Momenti di sconcerto e apprensione all’ospedale Ysbyty Glan Clwyd di St Asaph, nel Galles del Nord. Leon Gillespie, un ventiseienne locale, è salito sul tetto della struttura sanitaria indossando un lungo mantello nero incappucciato e impugnando un grande coltello da cucina, posizionandosi in cima alla facciata per oltre 50 minuti mentre fissava pazienti, visitatori e personale sanitario.
La scena ha spinto i presenti ad allertare d’urgenza i soccorsi.
L’intervento dei soccorsi e le spiegazioni in aula
L’allarme ha fatto scattare una risposta immediata da parte delle forze dell’ordine e dei servizi di emergenza:
Le operazioni di messa in sicurezza: Sul posto sono giunti quattro pattuglie della polizia e una squadra dei Vigili del Fuoco, che hanno delimitato la zona dell’ingresso principale e convinto il giovane a scendere dalla copertura prima che potesse ferire qualcuno o ferirsi.

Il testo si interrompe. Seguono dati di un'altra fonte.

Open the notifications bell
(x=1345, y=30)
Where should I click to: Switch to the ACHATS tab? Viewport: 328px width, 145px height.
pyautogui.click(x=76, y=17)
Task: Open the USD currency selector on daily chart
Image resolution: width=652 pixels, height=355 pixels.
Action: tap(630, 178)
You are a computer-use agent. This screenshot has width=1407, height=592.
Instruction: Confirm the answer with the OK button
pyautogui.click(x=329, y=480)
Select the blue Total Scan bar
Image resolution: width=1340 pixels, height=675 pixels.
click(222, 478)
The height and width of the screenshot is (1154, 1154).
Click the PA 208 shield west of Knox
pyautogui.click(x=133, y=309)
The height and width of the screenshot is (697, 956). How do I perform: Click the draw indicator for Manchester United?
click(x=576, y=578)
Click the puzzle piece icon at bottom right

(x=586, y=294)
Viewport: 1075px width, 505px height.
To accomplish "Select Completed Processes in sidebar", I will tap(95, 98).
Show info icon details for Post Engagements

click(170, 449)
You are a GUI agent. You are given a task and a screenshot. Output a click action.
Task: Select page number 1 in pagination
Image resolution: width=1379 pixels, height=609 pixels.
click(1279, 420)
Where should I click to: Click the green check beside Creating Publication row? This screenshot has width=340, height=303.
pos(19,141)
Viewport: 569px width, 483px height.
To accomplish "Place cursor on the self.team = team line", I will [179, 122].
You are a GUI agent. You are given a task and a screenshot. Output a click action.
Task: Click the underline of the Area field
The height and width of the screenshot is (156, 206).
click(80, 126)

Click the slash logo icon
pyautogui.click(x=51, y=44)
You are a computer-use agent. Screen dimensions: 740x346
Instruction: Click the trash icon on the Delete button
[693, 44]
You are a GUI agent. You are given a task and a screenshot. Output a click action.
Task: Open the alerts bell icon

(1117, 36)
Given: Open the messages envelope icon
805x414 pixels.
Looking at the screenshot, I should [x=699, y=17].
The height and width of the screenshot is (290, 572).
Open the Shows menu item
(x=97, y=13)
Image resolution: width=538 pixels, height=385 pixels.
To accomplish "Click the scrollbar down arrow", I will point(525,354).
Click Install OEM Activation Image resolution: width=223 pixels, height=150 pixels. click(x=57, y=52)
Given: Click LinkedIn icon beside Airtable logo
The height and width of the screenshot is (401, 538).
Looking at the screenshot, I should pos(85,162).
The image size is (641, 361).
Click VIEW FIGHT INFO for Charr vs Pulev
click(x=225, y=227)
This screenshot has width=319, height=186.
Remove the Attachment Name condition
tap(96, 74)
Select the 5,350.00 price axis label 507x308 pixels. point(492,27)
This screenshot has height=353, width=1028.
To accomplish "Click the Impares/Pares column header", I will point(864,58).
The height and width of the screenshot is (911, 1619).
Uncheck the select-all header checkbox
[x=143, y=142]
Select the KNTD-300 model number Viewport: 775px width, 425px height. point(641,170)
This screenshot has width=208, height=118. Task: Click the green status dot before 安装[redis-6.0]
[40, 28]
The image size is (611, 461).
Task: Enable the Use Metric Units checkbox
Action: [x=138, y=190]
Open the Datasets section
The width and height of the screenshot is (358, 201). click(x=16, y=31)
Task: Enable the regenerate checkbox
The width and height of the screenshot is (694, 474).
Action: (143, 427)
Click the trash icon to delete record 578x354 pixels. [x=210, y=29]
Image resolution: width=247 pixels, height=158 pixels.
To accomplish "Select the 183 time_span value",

La difesa davanti ai giudici: Comparso davanti alla corte dei magistrati di Llandudno, Gillespie ha respinto l’accusa di essersi travestito da “Grim Reaper” (ilTristo Mietitore, personificazione della Morte nella cultura anglosassone), sostenendo di essere vestito da corvo.
La condanna e i precedenti per furto
Dichiaratosi colpevole dell’accusa di aver causato grave disturbo all’interno di una struttura del sistema sanitario (NHS), il ventiseienne è stato condannato al pagamento di una sanzione di 200 sterline, oltre a dover risarcire le spese legali per altri due reati minori ammessi in sede giudiziaria: il furto di cibo per gatti e lettiera in un negozio Pets at Home e la sottrazione di cibo e bevande da un supermercato Sainsbury’s.
L’ente sanitario Betsi Cadwaladr University Health Board ha colto l’occasione per ribadire la politica di “tolleranza zero” contro qualsiasi comportamento molesto, minaccioso o intimidatorio nelle strutture di cura.